The effect of Governor Sonny Perdue’s draconian budget cuts on education funding is documented and known. This low high school graduation rate hampers the state’s recovery from the Great Recession and puts thousands of Georgia youth in a perilous situation.
As bad as the news is, there doesn’t seem to be the public righteous indignation that this issue deserves. The impact of the high school dropout rate and continuing low educational achievement among Georgia’s youth on the economy and every Georgian will be disastrous. Dropping out of high school means you are likely to earn less money than those who graduate and who earn post secondary education; they are also more likely to require community and public assistance to support themselves and their families; and they are likely to contribute fewer tax dollars to the community and get stuck on the lower economic rung.
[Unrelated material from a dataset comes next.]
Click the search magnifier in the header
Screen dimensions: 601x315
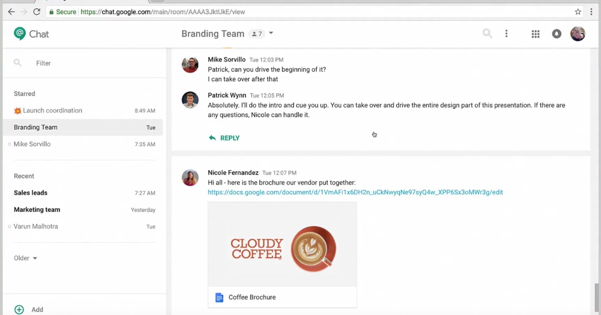coord(487,34)
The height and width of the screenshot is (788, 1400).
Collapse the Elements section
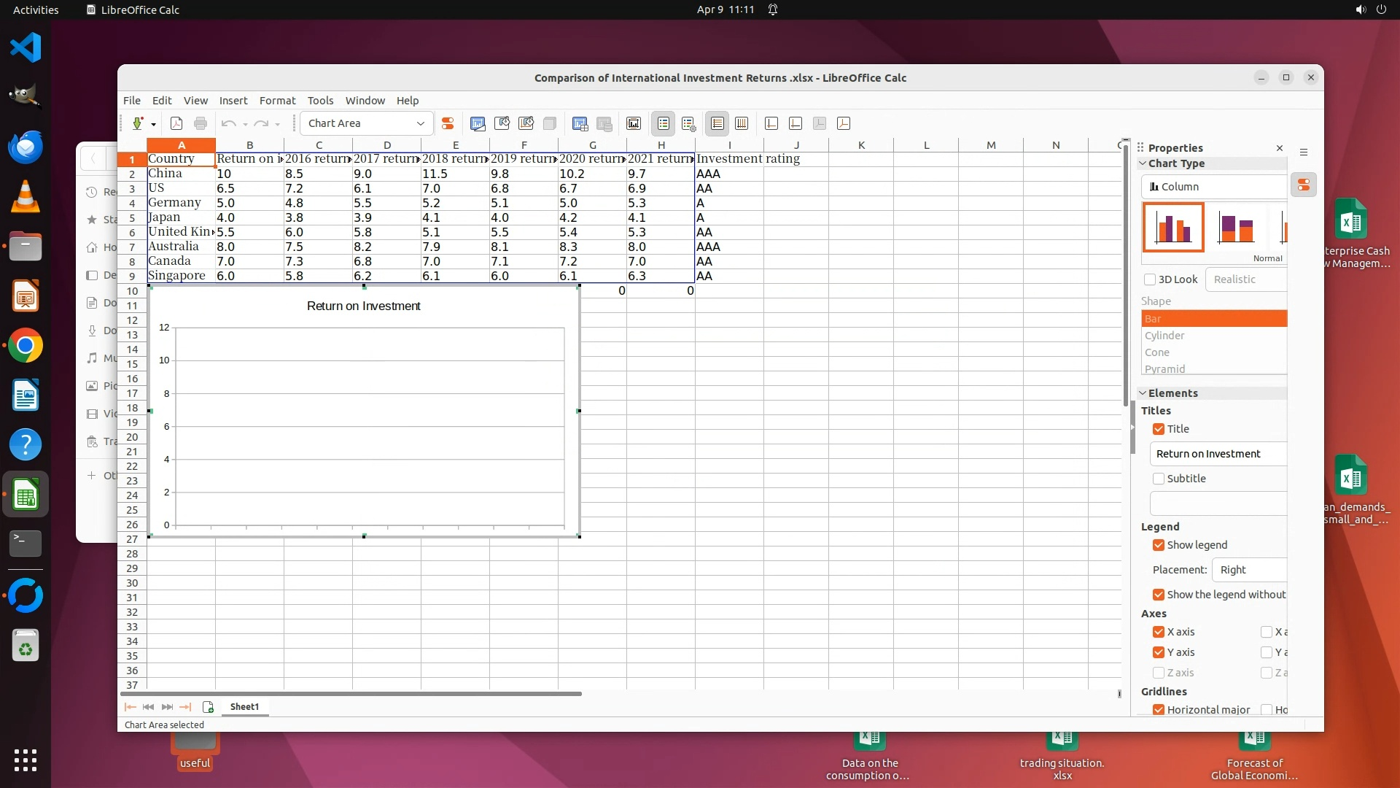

If this Perdue legacy doesn’t depress you then perhaps you are as outraged as I am that Governor Deal has taken Perdue’s baton in deciding to turn down federal funding from the Affordable Care Act, though it would improve healthcare services for hundreds of thousands of uninsured and needy Georgians. Under the program the state would leverage state funds 10 to 1 with federal funds. This is another travesty because those who need healthcare coverage are denied and the rest of us continue to support a healthcare system that serves far too many people in the highest cost care model, emergency rooms.
Georgia scores 2 for 2. With these policy choices – draconian education cuts and rejection of federal healthcare funding – state leadership with too little resistance from business, political and civic leadership and not nearly enough media coverage is making life worse for tens of thousands of Georgians under the muted sounds of near silence.
Martin Niemöller’s famous words come to mind at a time like this.
First they came for the Socialists, and I did not speak out–
Because I was not a Socialist.
Then they came for the Trade Unionists, and I did not speak out–
Because I was not a Trade Unionist.
Then they came for the Jews, and I did not speak out–
Because I was not a Jew.
Then they came for me–and there was no one left to speak for me.